Staatsanwaltschaft mit Urteil nicht einverstanden
Ein Sprecher der Bonner Staatsanwaltschaft erklärte gegenüber der Deutschen Presse-Agentur: „Insgesamt ist das Urteil in mehreren Punkten hinter unserem Antrag zurückgeblieben. Deshalb werden wir Revision einlegen.“ Die Behörde hatte ursprünglich eine Haftstrafe von drei Jahren und neun Monaten wegen gefährlicher Körperverletzung gefordert.
Die Anklage vertrat die Auffassung, Winterhoff habe jungen Patienten ein umstrittenes Psychopharmakon ohne medizinische Notwendigkeit verordnet. Das Gericht sah dies jedoch anders und urteilte, der Kinderpsychiater habe „in heilender Absicht“ gehandelt und nicht mit der Intention, Patienten zu schaden.

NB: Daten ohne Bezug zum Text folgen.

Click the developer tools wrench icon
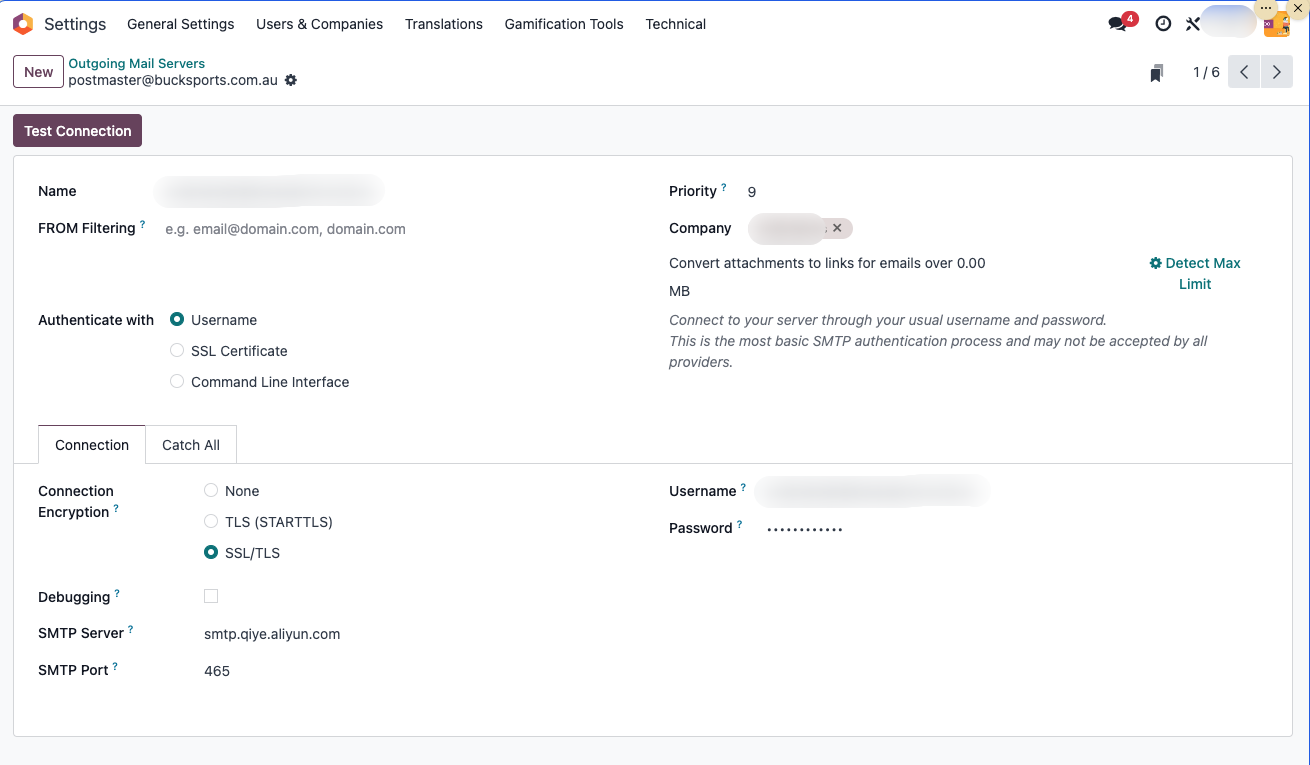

Winterhoff bestritt Vorwürfe – Verteidigung prüft weitere Schritte
Während des Prozesses hatte Michael Winterhoff alle Anklagevorwürfe bestritten. Seine Verteidigung plädierte auf Freispruch und muss nun entscheiden, ob ebenfalls Revision eingelegt wird. Die Medienanwälte des Kinderpsychiaters teilten mit, man werde dieses Vorgehen mit dem Mandanten besprechen.
Die wesentlichen Punkte des Urteils:
- Verurteilung wegen vorsätzlicher Körperverletzung in sieben Fällen
- Freiheitsstrafe von neun Monaten auf Bewährung
- Gericht sah „heilende Absicht“ bei Verordnung des Psychopharmakons
- Urteil ist noch nicht rechtskräftig
Ausblick auf das weitere Verfahren
Mit der angekündigten Revision der Staatsanwaltschaft wird der Fall Winterhoff voraussichtlich in eine höhere Instanz gelangen. Die Entscheidung des Bonner Landgerichts wird damit erneut auf ihre Rechtmäßigkeit überprüft. Beobachter erwarten, dass sich das Verfahren damit noch weiter in die Länge ziehen könnte.
Der Fall hat bundesweit für Aufsehen gesorgt und wirft grundsätzliche Fragen zur Verschreibungspraxis von Psychopharmaka bei Kindern und Jugendlichen auf. Die endgültige rechtliche Bewertung der Handlungen Winterhoffs steht damit weiterhin aus.